Sanditon announced this week it would transfer Chris Rice’s European fund to Crux’s Richard Pease and James Milne as well as Julie Dean’s Sanditon UK fund to Jamie Ward.
Hargreaves senior investment analyst Kate Marshall confirmed that day that Wealth 50 constituent Sanditon European would be removed from the buy list, noting the Wealth 50 already features Pease’s £1.7bn Crux European Special Situations fund.
“We feel it’s prudent to remove the fund from the Wealth 50,” Marshall said. “Pease also currently runs another fund on the Wealth 50, and we don’t feel both funds are needed on the list.”
She said Pease remains one of Hargreaves’ favourite fund managers in the Europe Ex UK sector.
“Overall, we believe we have a great track record of picking European fund managers,” said Marshall. “Our selections have on average outperformed both the European market and the average fund in the Europe sector over the long term.”
Sanditon European’s exit from the Wealth 50 comes four months after Woodford Equity Income was booted from the list after it suspended trading in June. Hargreaves was one of the fund’s biggest cheerleaders up until it was frozen, trapping 291,520 of its customers with direct or indirect exposure to Woodford, accounting for £1.6bn.
HL need to scrap Wealth 50 and fast
“Surely they get that they need to scrap it and fast,” said Fundexpert managing director Brian Dennehy in response to the latest Wealth 50 change. “They will get some respect for acknowledging the problem, and can start again with a blank bit of a paper.”

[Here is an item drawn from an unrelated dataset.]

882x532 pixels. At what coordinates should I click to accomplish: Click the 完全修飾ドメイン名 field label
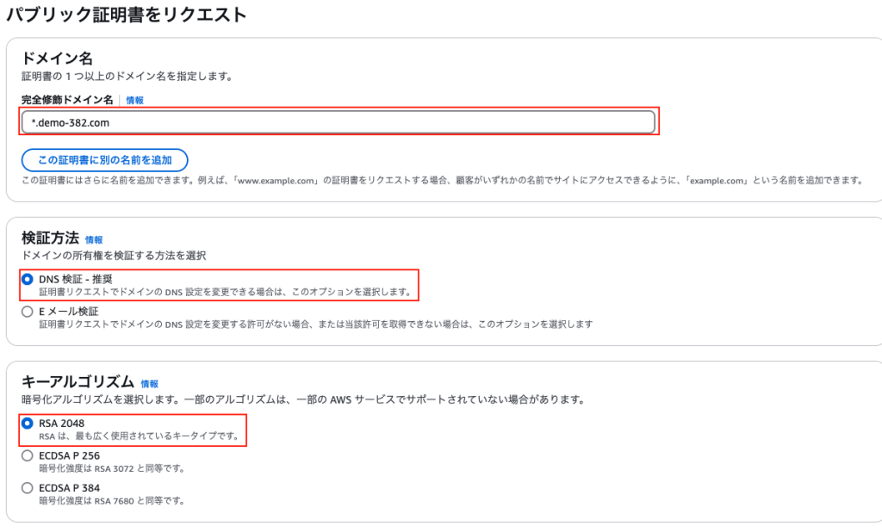pos(67,100)
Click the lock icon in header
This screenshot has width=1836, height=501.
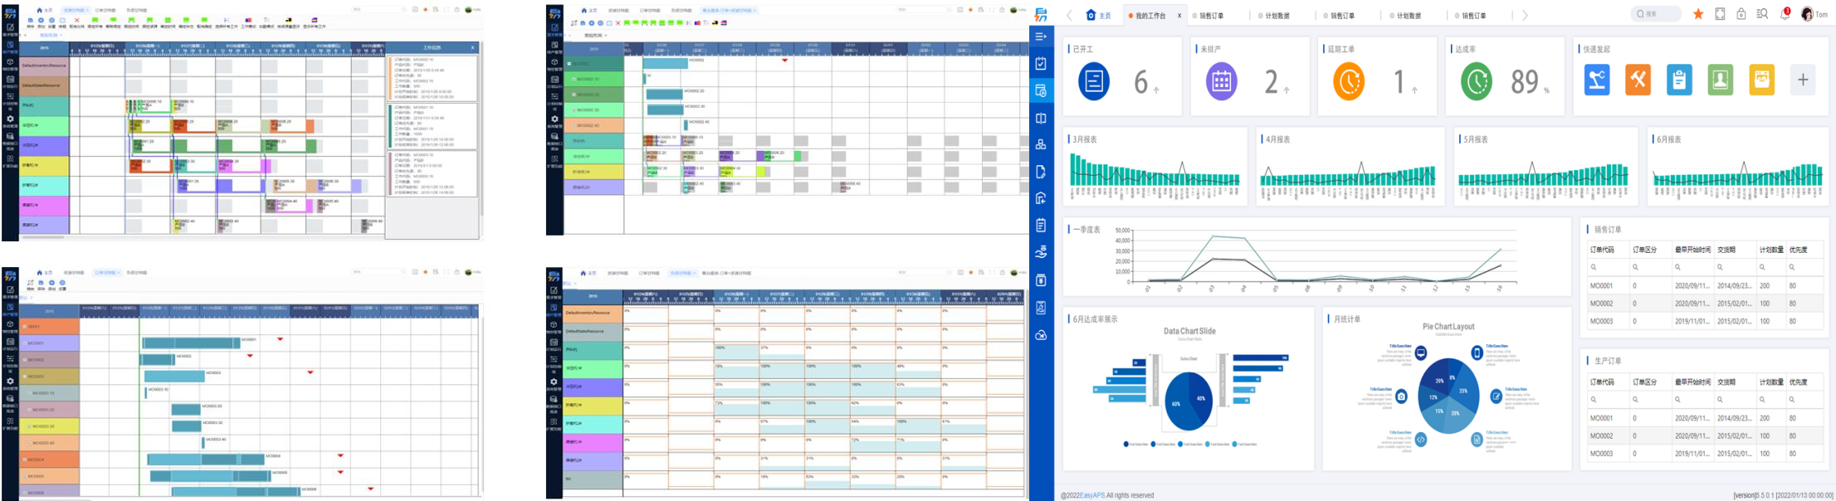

CWC Research founder Clive Waller said it is surprising Hargreaves even allowed funds from a “tiny little upstart” onto its premier list in the first place. “More interesting, how come it failed as one of the select (sic) Wealth 50?”
Portfolio Adviser understands that Hargreaves is agnostic as to house size when it comes to selecting funds for the Wealth 50 and focuses more on managers’ remuneration, team structure, investment conviction and company culture.
Rice had been on Hargreaves’ best buy list since its inception in October 2003, first appearing as the lead on the Cazenove European fund.
But with value managers out of favour, his performance with Sanditon European has struggled.
The fund, which launched in September 2014, is in the bottom half of IA Europe Ex UK performers over three and five years, according to data from Trustnet, returning 17.1% and 47.8% against the sector’s 18.2% and 57.9% respectively.
Over the last year performance has seen a pick up with the fund rising to the first quartile over three and six months, despite losing investors money over the last quarter.
Sanditon European Fund performance
|IA Europe Excluding UK||-2.7||2.1||7.3||18.2||57.9|
Hargreaves points to FCA support
The latest hiccup for Hargreaves’ Wealth 50 highlights the problem with buy lists generally “that they can never quite answer what it all means for a customer without giving advice,” said Mike Barrett, consulting director at the Lang Cat.
“On one hand it makes sense that they are monitoring the list and removing funds from the list when there is a manager change, but the question of ‘so what’ for anyone who is invested in the fund remains unanswered,” he said.
“Customers need to understand that whilst the best buy list might help narrow down the range of funds to choose from, they are still on their own for selecting and monitoring their investments to ensure they are suitable.”
A Hargreaves spokesperson told Portfolio Adviser that the FCA recognises best buy lists provide investors with better value and outcomes.
“Our research has resulted in the selection of funds onto the Wealth 150/50 which have on average outperformed both their relevant benchmark index and their sector average after charges, by 5.8% and 11.8% respectively over the period they have been on the Wealth 150/50 list,” they said.